[Stored records]
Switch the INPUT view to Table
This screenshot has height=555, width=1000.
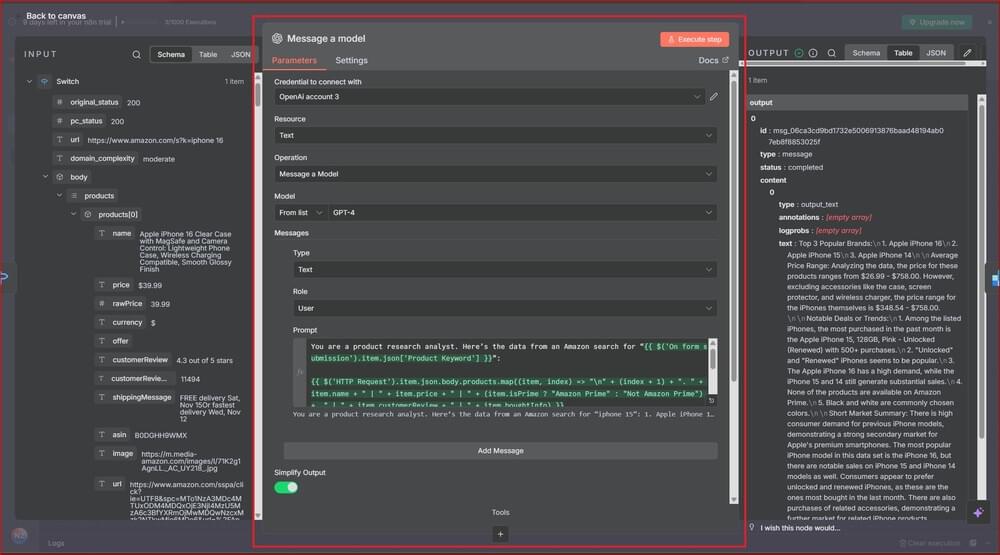coord(208,55)
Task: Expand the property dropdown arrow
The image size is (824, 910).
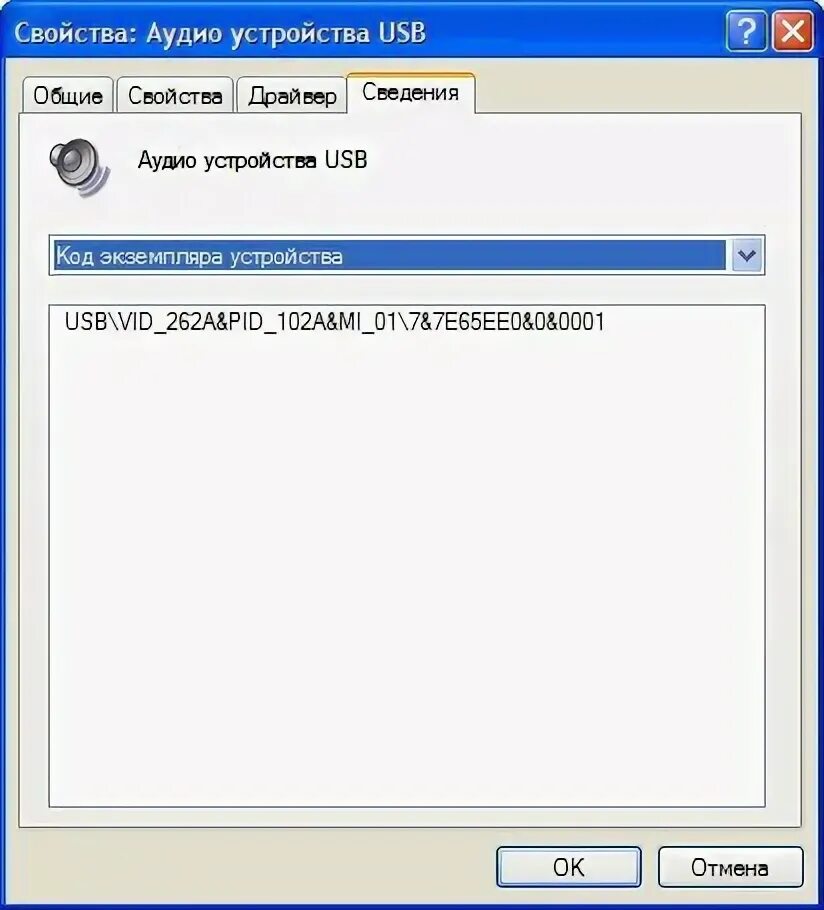Action: 746,255
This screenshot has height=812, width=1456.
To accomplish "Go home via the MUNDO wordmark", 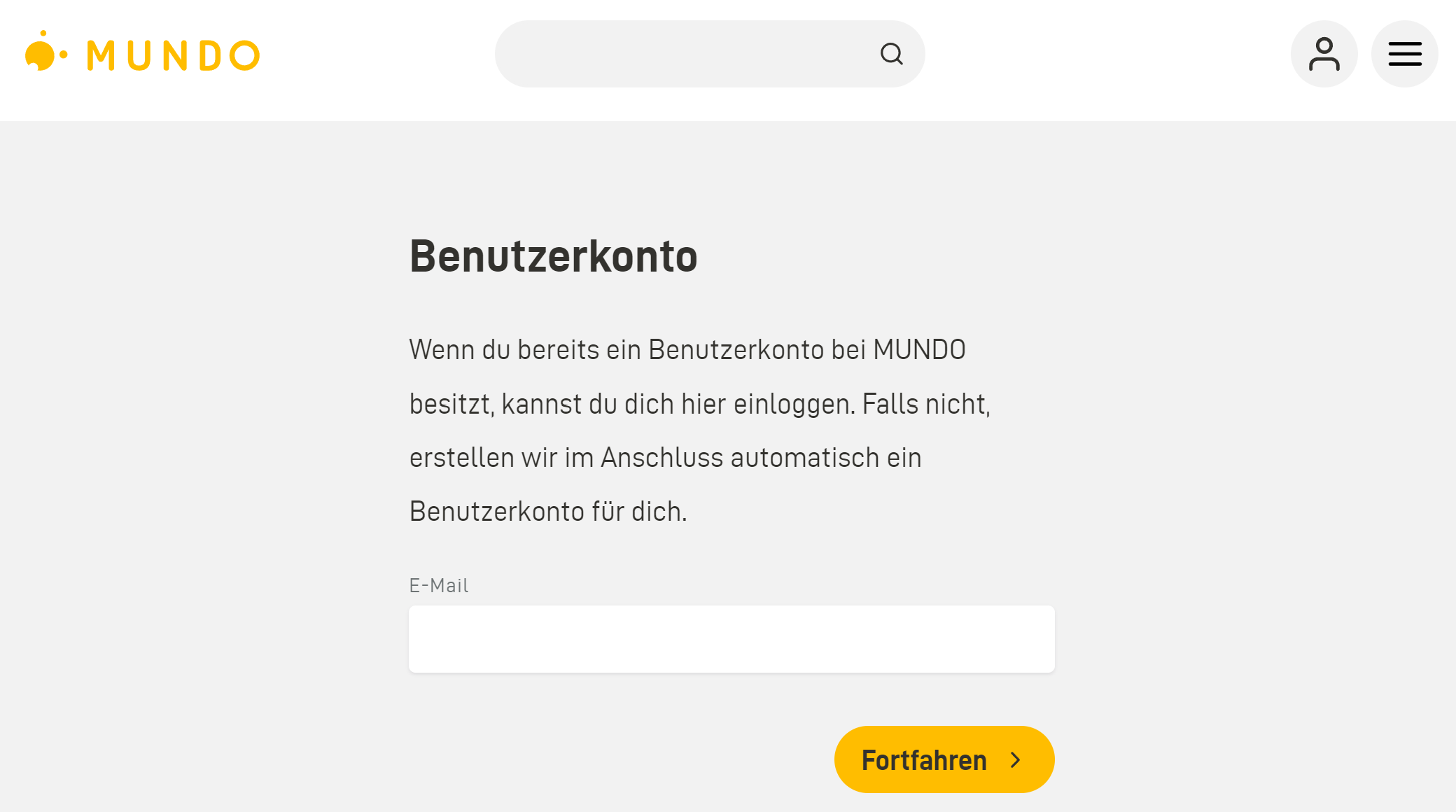I will (173, 55).
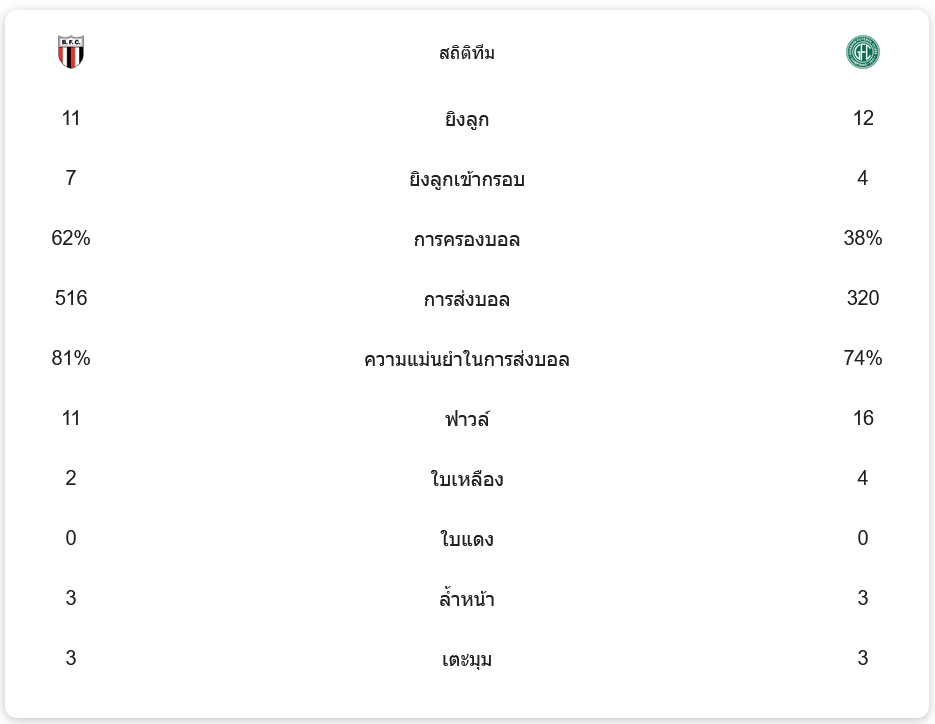Click the B.F.C. team crest on the left
935x724 pixels.
tap(71, 52)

→ Task
Return only the part above that opens with the line containing "Task: Expand the property dropdown arrow" and closes with the line containing "This screenshot has height=812, width=1456.", exactly and with both ends, skipping the pictures.

→ Answer to the exercise
Task: Expand the property dropdown arrow
The image size is (824, 910).
Action: 746,255
This screenshot has height=812, width=1456.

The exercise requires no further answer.